Há vários caminhos de solidão. Dois deles me são particularmente caros: o da natureza e o que chamo de “sala particular”.
Na natureza, minha solidão é mais contemplativa e amorosa. Frente a vastas paisagens, florestas, oceanos e montanhas, algo em mim se curva à grandeza. E me torna ainda mais silenciosa. A força da natureza me indica meu lugar pequenino neste mundo, desnuda a fragilidade da vida e me convida a buscar algo além das miudezas cotidianas – algo que dê sentido à minha existência.
Ainda que faça da natureza o meu altar, que me ponha em estado de reflexão quando nela mergulho, sei que a solidão que ela me oferece ainda é impregnada de condicionamentos que construí. Mesmo sem a presença de outras pessoas, ainda estou repleta de memórias, opiniões, valores, anseios, imagens e pequenas ilusões acumuladas.
O que prefiro mesmo é a verdadeira solidão – aquela nua e profunda, na qual me vejo como realmente sou, sem maquiagem.
Nesse exercício de mergulho em mim mesma, cercada de extrema quietude, gosto de retirar todas as minhas camadas de crença, afeto ou desgosto, e de examiná-las uma a uma, com a frieza de um cientista. O que me foi ensinado, no que acredito de fato, a que fui condicionada, que opinião alheia incorporei?
Emerjo mais independente, mais confiante.
A solidão me ensina a focar no que me diz respeito, sem dar satisfação aos outros. Da mesma forma, ajuda a me esquivar de dar palpites na vida alheia. Não é minha tarefa.

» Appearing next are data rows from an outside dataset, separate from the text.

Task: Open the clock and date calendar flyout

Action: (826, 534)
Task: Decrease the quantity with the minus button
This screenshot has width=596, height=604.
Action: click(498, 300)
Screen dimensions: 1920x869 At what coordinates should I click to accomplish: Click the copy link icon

Penso na solidão como um sofisticado espaço de privacidade. Por isso a chamo de sala particular. Há tantas coisas dentro de nós que não deveríamos dizer aos outros. Alegres umas, embaraçosas outras. Pequenos risos, histórias patéticas, memórias íntimas, vergonhas e tristezas. A ninguém, além de nós, interessam. Para que lançá-las à curiosidade alheia? Na hora da solidão, elas estão lá, como um baú de tesouros. Um lugar só nosso, onde se pode ir e desfrutar de algo que mais ninguém possui ou conhece. É um apaixonar-se por si mesmo, de um jeito manso e bom, consciente das suas imperfeições, mas desfrutando da própria companhia, encontrando caminhos de ser feliz consigo próprio.

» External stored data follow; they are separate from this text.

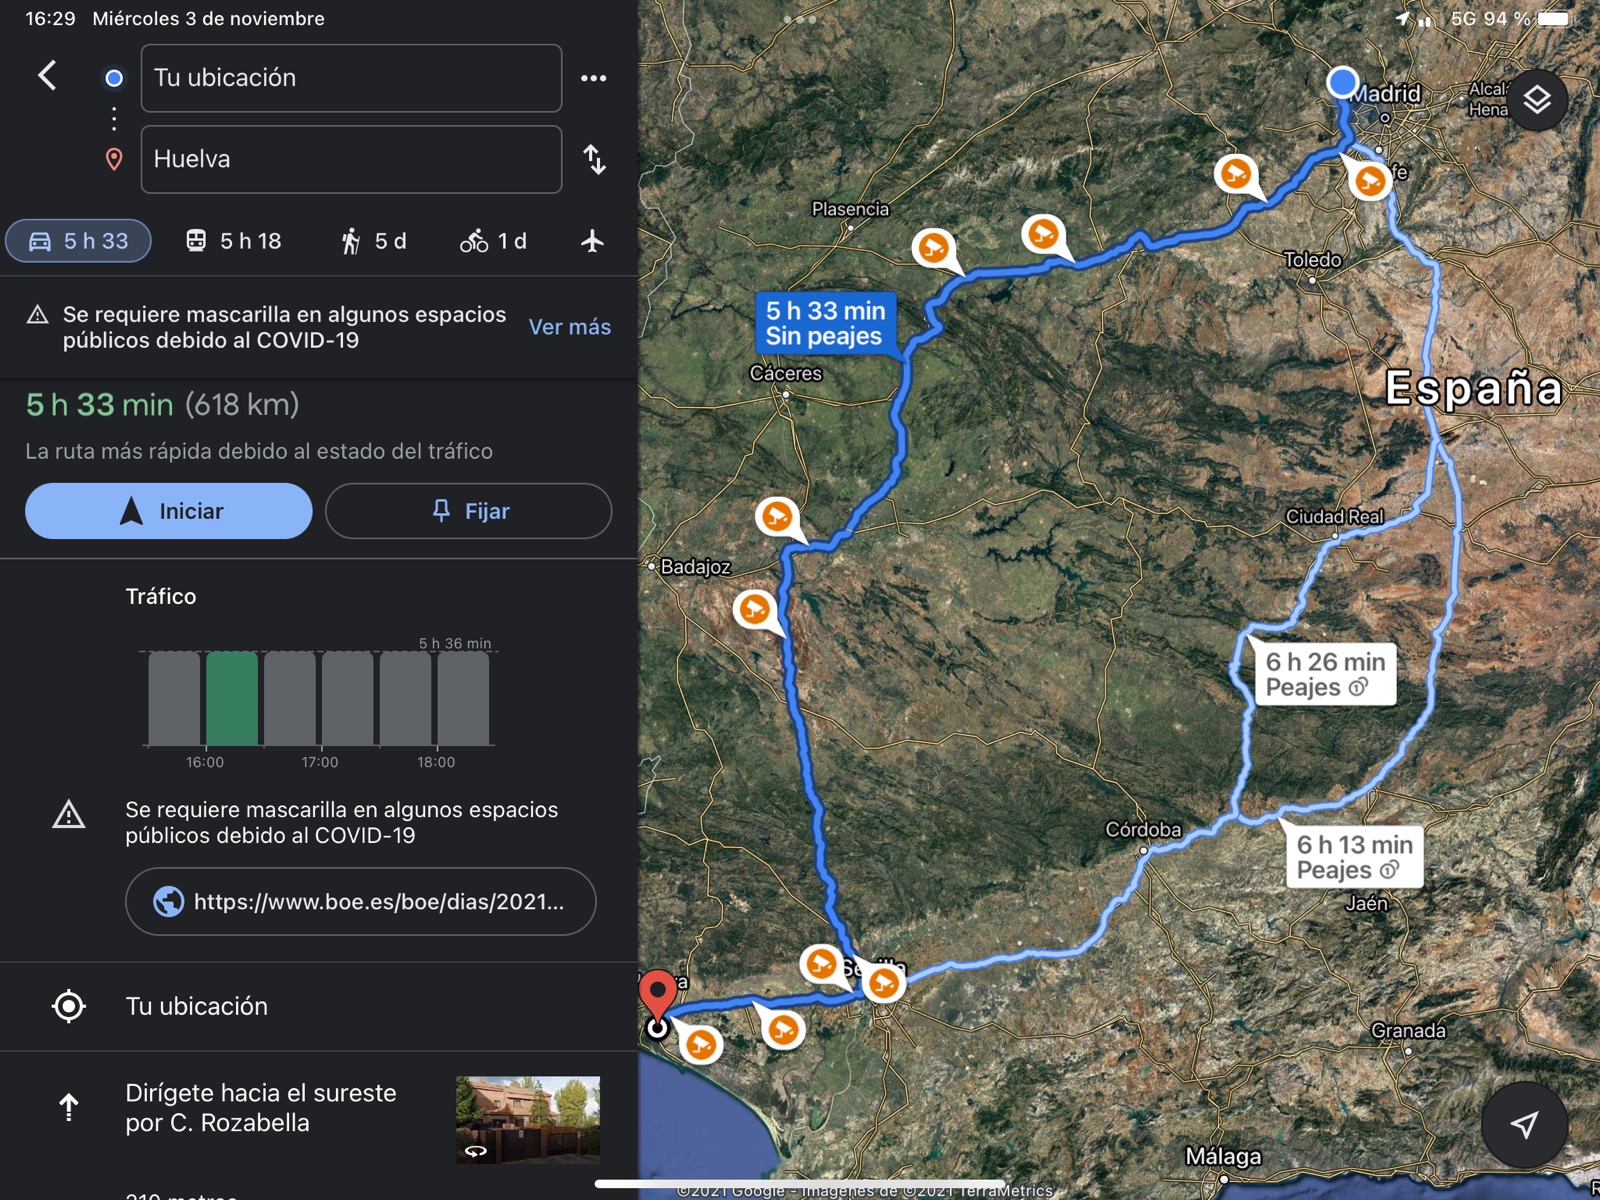Tap the recenter location arrow button

[x=1524, y=1124]
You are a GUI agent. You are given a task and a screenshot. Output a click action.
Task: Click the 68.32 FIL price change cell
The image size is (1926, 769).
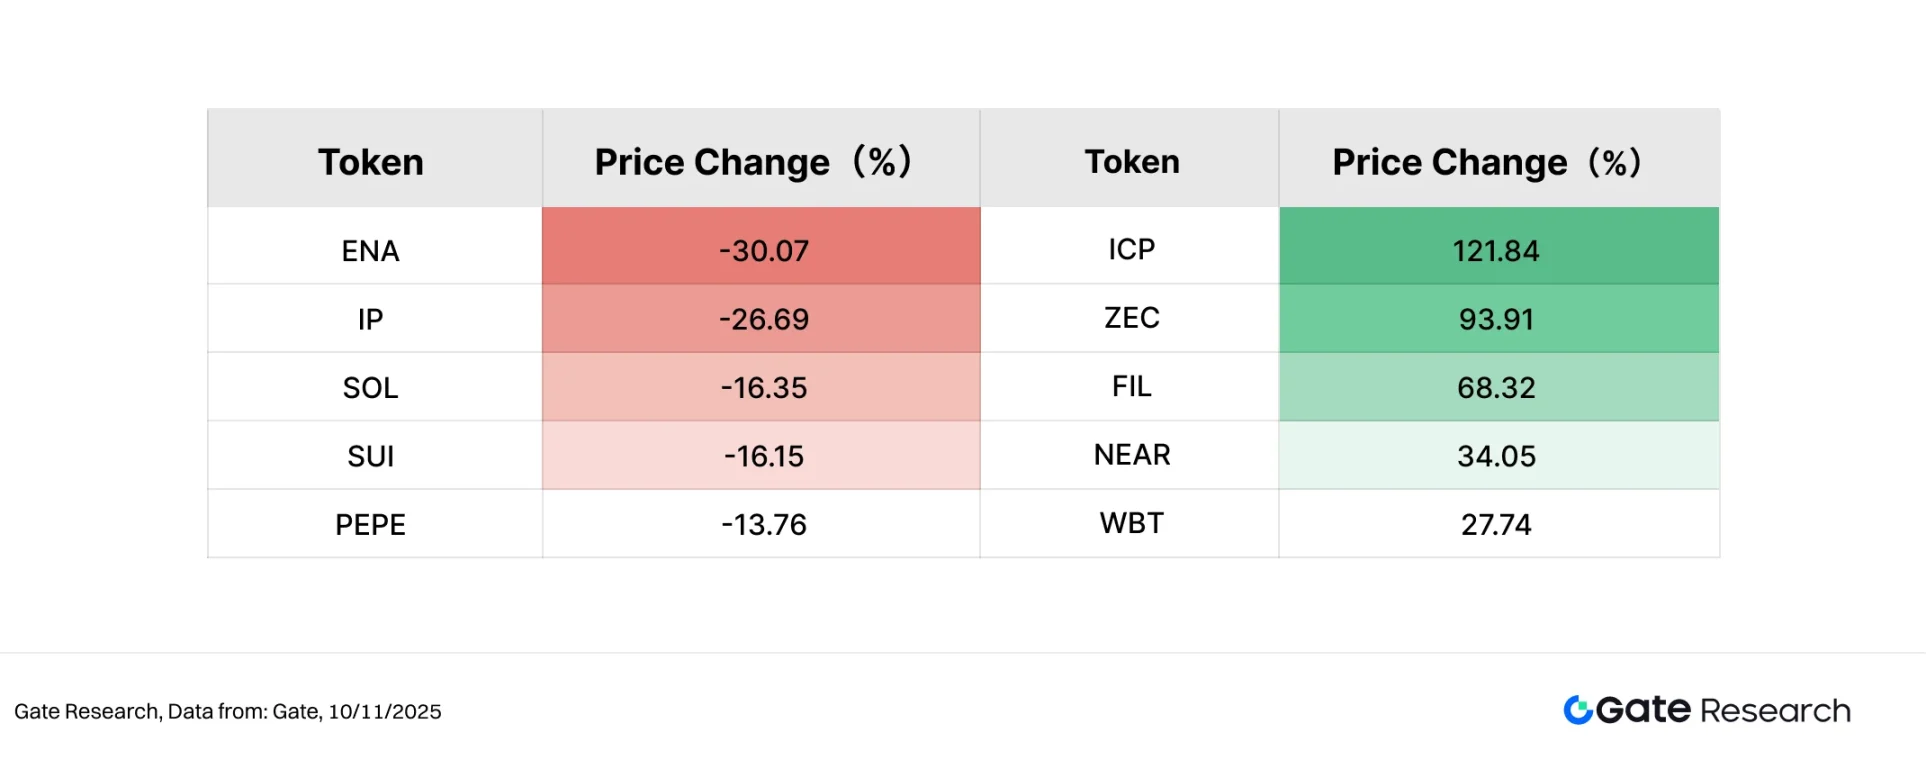1496,387
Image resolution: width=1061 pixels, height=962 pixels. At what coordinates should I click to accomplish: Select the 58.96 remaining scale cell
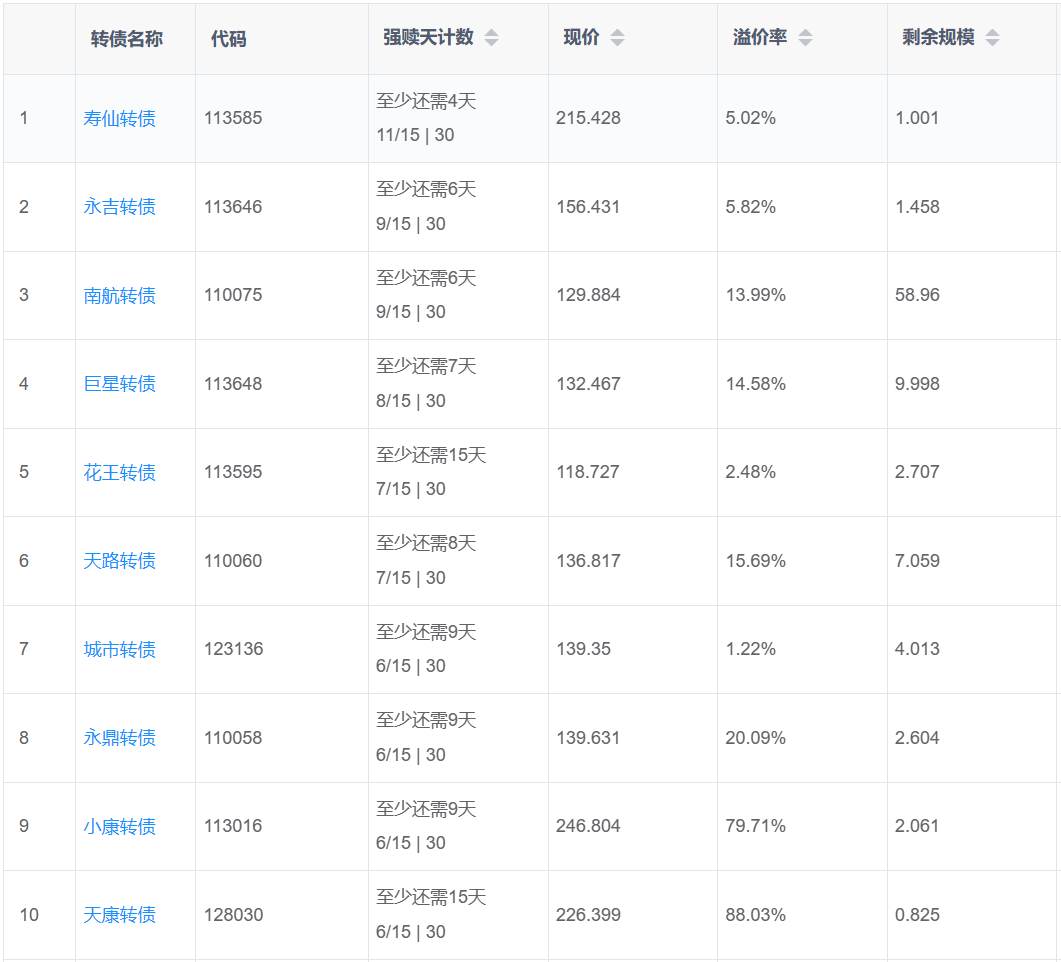click(917, 295)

Por outro lado, na sala secreta se pode ouvir, em absoluto silêncio e introspecção, a voz da consciência. Uma voz sincera, sem subterfúgios, que interroga com sabedoria e calma, sem pesar excessivamente a mão mas sem exageros de autoindulgência. Espaço de aprendizado e observação no qual se pode avaliar o que motivou cada gesto, palavra ou crise da vida – e recolher a lição correspondente.

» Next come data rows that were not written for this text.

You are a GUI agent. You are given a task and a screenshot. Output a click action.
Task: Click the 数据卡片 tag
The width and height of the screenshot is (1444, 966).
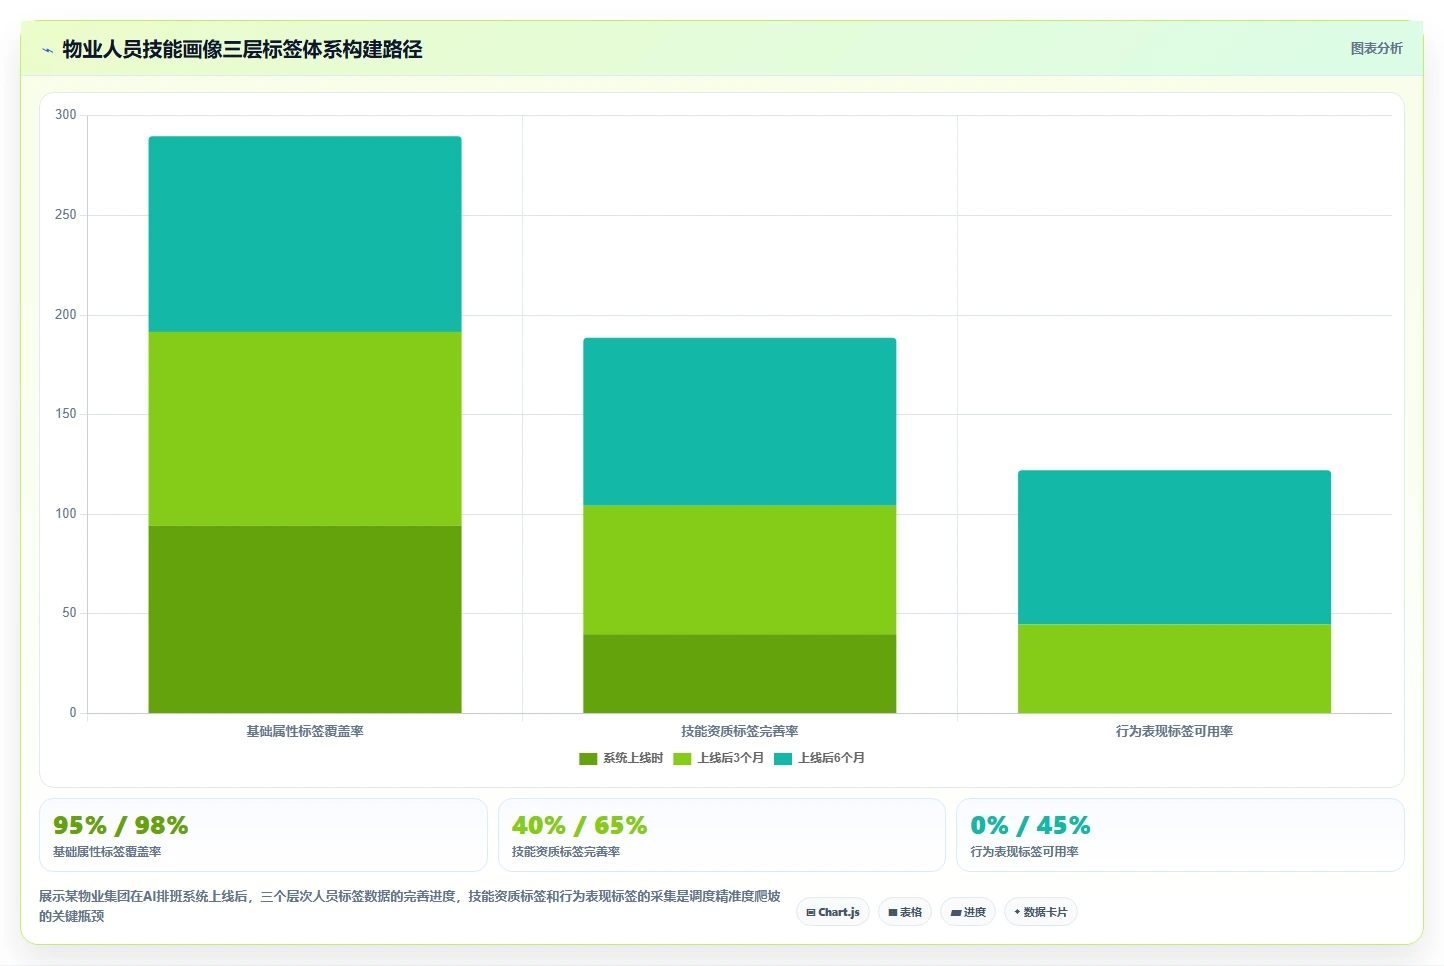click(1041, 912)
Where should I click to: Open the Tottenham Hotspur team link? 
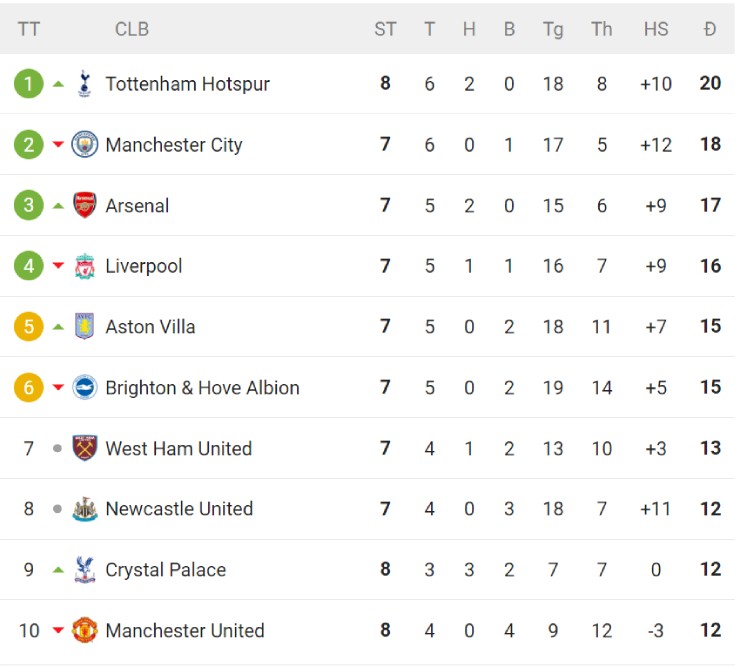pyautogui.click(x=187, y=84)
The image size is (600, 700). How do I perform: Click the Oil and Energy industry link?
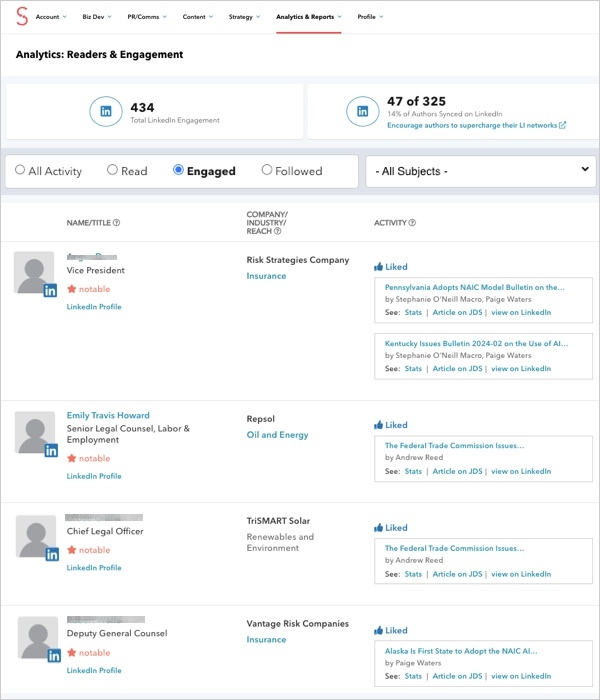277,435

Na sala particular, todos os tropeços, imprevidências e desmedidas estão expostos. É a nossa vida pronta a ser examinada detidamente, a fim de ensinar algo que só nós sabemos. Um privilégio.
Do lado de fora da sala há ruído, brigas que não são nossas, gente barulhenta que fala (ou digita) sem parar e um mundo de desejos que pertence aos outros. É recomendável não deixá-los entrar.
Recolho-me à minha solidão meditativa como um gesto de autoamor. A autopreservação me é essencial. Demorei algum tempo da minha vida adulta para perceber que não preciso atender a demandas externas, conhecer todas as canções, filmes, músicas e livros relevantes para os outros. Não sinto necessidade de ler todas as reportagens, empunhar bandeiras e cumprir deveres alheios. Nem me vejo compelida a advertir os outros sobre as tolices ou armadilhas nas quais se colocaram voluntariamente. Aprendi a fazer a distinção entre compreender e ser cúmplice; entre amor e submissão. Também me liberei de justificar as minhas opiniões quando desagradam, embora ditas com honestidade. E descobri que basta apenas eu saber da minha luta para amar (e de todas as vezes que falhei, embora tentasse desesperadamente ser alguém melhor). Aprendi a ter paciência comigo.
Minha solidão me liberta aos poucos de cobranças e expectativas alheias. Com ela, aprendo a partir e a deixar ir, sem culpas, sem exigências. Diariamente ela me convida a me manter firme nas decisões que tomo, respondendo por elas, sejam quais forem as consequências. Minha solidão é minha liberdade.